"Дмитрий Михайлович Балашов. Младший сын (Роман, Государи московские, 1)" - читать интересную книгу автора

Александр умер на обратном пути из Орды, не доехав до Владимира, в
Городце.
Приставали в Нижнем. Обламывая береговой лед, ладьи подводили к
берегу. Бессильное тело больного князя бережно выносили на руках. Тяжелую
кладь, казну и товары, оставили назади, ехали налегке - довезти бы скорей!
И все одно не успели. От холодного лесного воздуха родины ему сперва
полегчало, но уже под Городцом поняли - не доедет. Остановили на княжом
подворье. Обряд пострижения в монашеский сан совершали наспех, торопясь.
Священник, отец Иринарх, пугливо взглядывал в стекленеющие очи великого
князя владимирского и киевского, все еще не веря тому, что происходило у
него на глазах. Властной тяжестью руки Александр паче всего приучил всех
верить в свое бессмертие. И вот - рушилось. Русская земля сиротела, и он,
Иринарх, перстом Господа был указан для дела скорбного и громадного:
отречь от мира надежду и защиту земли. Замешкавшись, он пропустил тот миг,
когда последнее дыхание умирающего прервалось и осталось смежить очи, из
которых медленно уходила жизнь. Трепетной рукою он коснулся холодеющих
вежд, с усилием закрыл и держал, шепча молитву, дабы не открылись вновь,
не увидеть еще этот немой, безмысленный, мертвый и страшный взгляд; два
холодных драгих камня - грозно оцепеневшие голубые очи великого князя.
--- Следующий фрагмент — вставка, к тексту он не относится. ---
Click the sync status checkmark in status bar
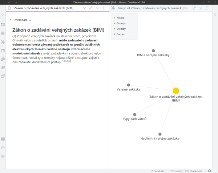[x=209, y=170]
Уже за Городцом начались поминальные плачи. Мужики придорожных
деревень стояли рядами, крестились, сняв шапки. Бабы плакали навзрыд. На
стылую землю с серо-сизого облачного неба оседала, кружась, редкая
неслышная пороша. Лужи звонко ломались под копытами и полозьями саней.
Молча подъезжали, присоединялись к печальному поезду князья с дружинами из
Стародуба, Гороховца, Ярополча. Ближе к Владимиру гроб понесли на руках.
Толпы горожан, чернея, оступили дорогу. У Боголюбова, за десять верст от
города, где тело встретил митрополит Кирилл с причтом, от народа стало не
пробиться. Люди забирались на кровли, лезли на ограду, с горы перли вниз
так, что изгороди сметало, точно половодьем. Толпа шуб, сермяг, армяков и
зипунов, простых вотол и дорогих опашней, бабьих коротеев и боярских
шубеек залила и перехлестнула пути. Кое-где вскрикивала задавленная баба,
дуром, на сносях, припершаяся в самую гущу; плакали и сморкались; гомон
гомонился: <Братцы! Православные! Задавили! Батюшки! Спаси Христос! Люди
добрые! Отдай! Отступи! Спаси, Господи, люди твоя! Заступник, милостивец!
Живота лишите совсем!> Выпрастывая с усилием руки, крестились, тискали
шапки в руках. Пар курился облаками над морем сивых и светлых, где лысых,
где кудрявых голов, над платками, киками и кокошниками горожанок.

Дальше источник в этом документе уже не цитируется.